— Objective —
Please update the records from the line containing "Task: Go to" through the end of the records, both ends included, by replacing "wallpaper" with "background". Give those lines again with everything else unchanged.

— Exercise inputs —
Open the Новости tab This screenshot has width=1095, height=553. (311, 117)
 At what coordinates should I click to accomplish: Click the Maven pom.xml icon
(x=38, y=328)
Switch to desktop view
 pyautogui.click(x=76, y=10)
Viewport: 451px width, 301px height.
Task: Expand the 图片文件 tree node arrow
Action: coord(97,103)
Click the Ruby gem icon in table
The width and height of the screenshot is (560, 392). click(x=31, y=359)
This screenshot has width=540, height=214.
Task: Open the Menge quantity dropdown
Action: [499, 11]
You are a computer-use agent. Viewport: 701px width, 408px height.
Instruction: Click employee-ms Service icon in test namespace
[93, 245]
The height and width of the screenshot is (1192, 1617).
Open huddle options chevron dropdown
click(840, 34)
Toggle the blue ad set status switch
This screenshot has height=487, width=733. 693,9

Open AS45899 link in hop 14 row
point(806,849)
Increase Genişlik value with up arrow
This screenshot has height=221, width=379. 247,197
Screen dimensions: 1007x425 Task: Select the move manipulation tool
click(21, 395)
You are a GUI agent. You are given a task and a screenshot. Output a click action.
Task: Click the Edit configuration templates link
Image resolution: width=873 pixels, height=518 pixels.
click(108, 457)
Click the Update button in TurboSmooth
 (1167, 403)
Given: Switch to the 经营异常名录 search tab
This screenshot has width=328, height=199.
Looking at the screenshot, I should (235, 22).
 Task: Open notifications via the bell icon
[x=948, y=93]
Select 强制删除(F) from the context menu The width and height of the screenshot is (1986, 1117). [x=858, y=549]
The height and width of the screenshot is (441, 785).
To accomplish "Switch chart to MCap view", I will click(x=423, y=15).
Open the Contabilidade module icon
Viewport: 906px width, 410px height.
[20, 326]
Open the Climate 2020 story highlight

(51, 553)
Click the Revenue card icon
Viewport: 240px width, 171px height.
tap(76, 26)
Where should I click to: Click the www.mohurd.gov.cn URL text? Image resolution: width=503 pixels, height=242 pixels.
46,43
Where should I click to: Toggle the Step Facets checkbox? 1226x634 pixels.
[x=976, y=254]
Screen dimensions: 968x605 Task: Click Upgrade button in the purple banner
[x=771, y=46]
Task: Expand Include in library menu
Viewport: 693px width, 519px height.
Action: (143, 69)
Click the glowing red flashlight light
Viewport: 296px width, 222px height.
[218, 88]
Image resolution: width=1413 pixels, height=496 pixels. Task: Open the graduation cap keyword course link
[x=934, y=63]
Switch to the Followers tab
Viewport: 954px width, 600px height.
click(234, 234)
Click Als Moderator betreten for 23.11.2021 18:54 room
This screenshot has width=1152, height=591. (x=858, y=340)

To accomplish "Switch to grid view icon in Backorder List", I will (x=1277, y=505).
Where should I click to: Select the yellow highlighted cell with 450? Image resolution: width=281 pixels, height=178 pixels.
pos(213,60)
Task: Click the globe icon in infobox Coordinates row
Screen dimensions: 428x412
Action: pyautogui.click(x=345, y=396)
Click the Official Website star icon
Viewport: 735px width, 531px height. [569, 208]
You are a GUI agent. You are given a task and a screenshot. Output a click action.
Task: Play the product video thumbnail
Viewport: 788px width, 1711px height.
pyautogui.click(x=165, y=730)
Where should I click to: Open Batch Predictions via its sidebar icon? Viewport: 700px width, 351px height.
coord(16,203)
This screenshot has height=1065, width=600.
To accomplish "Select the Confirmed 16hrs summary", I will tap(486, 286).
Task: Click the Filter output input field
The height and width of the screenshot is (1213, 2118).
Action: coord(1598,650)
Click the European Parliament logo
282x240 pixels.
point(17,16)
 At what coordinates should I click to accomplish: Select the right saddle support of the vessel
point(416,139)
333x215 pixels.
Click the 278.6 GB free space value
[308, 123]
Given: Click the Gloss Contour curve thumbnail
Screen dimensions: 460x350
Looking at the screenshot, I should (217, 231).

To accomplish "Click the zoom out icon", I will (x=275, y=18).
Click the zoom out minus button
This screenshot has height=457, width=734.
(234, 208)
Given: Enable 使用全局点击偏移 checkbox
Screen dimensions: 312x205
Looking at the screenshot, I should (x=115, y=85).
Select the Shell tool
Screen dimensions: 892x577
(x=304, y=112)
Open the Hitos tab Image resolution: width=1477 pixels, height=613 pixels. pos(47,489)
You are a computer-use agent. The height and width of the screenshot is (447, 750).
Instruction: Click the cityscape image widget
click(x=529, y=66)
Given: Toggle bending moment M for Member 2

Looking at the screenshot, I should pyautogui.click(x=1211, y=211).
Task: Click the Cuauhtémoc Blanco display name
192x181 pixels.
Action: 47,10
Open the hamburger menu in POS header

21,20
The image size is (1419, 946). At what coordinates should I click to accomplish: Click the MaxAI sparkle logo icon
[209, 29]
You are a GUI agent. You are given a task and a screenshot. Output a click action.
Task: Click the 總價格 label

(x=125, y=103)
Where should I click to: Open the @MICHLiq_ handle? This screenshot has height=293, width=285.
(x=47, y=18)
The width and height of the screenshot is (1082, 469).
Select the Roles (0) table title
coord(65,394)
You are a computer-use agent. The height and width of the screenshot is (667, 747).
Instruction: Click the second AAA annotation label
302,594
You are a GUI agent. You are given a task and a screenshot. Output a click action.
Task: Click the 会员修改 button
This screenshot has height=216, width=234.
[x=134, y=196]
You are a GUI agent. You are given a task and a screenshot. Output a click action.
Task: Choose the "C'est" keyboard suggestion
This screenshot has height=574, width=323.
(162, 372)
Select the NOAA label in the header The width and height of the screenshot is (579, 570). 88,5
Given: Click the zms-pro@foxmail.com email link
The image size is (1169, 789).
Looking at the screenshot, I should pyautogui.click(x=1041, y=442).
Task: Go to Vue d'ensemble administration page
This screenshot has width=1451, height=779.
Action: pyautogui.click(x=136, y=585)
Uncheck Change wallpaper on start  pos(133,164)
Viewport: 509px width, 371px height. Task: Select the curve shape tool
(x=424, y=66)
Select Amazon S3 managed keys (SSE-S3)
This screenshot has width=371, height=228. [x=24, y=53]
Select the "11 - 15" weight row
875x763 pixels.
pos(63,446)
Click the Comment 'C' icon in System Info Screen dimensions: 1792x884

— Response to this exercise —
Task: Go to Vue d'ensemble administration page
This screenshot has width=1451, height=779.
Action: pyautogui.click(x=136, y=585)
Uncheck Change background on start  pos(133,164)
Viewport: 509px width, 371px height. Task: Select the curve shape tool
(x=424, y=66)
Select Amazon S3 managed keys (SSE-S3)
This screenshot has width=371, height=228. [x=24, y=53]
Select the "11 - 15" weight row
875x763 pixels.
pos(63,446)
Click the Comment 'C' icon in System Info Screen dimensions: 1792x884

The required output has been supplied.